2aSC17. Effects of synthesis fidelity on vowel identification: Role of spectral change and voicing source.

Session: Tuesday Morning, Dec 04


Author: Peter F. Assmann
Location: School of Human Development and Callier Ctr. for Community Disord., The Univ. of Texas at Dallas, Box 830688, Richardson, TX 75083
Author: William F. Katz
Location: School of Human Development and Callier Ctr. for Community Disord., TheSchool of Human Development and Callier Ctr. for Community Disord., The Univ. of Texas at Dallas, Box 830688, Richardson, TX 75083

Abstract:

Recent studies have shown that synthesized versions of American English vowels are more accurately identified when natural time-varying changes in the formant frequencies are preserved rather than flattened. A limitation of these experiments is that vowels generated with cascade formant synthesis are generally less accurately identified than natural vowels.
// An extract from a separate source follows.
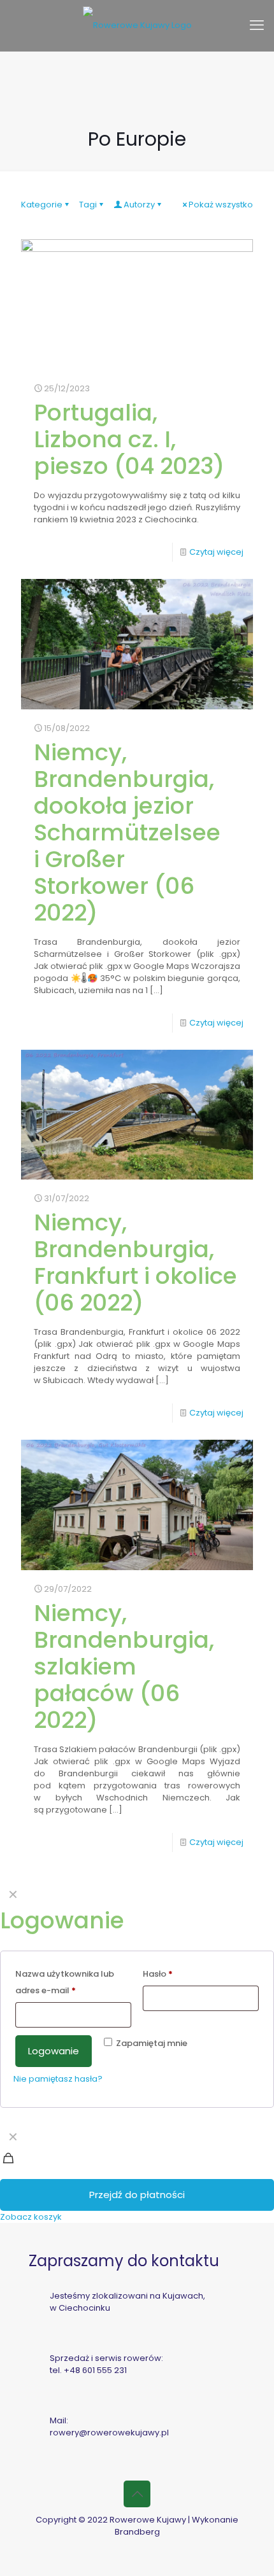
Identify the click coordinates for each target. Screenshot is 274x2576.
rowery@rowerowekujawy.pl (109, 2432)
To overcome this limitation, a high-quality analysis--synthesis system was used to reexamine the effects of spectral change. Using this new technique, synthesized versions of 12 American English vowels spoken by adults and children were identified as accurately as natural vowels. Two experiments confirmed the beneficial effects of preserving the time-varying changes in the formants, both in vowels synthesized with pulsed excitation (as in voiced speech) and noise excitation (as in whispered speech), and verified that identification accuracy does not decline when the fundamental frequency is held constant. However, in contrast to earlier findings, (i) whispered vowels were identified as accurately as the voiced versions, and (ii) the benefits of time-varying spectral change were greater than previously found with cascade formant synthesis. The findings are consistent with recent studies showing that the measured effects of spectral and temporal manipulations in vowels can vary as a function of synthesis fidelity.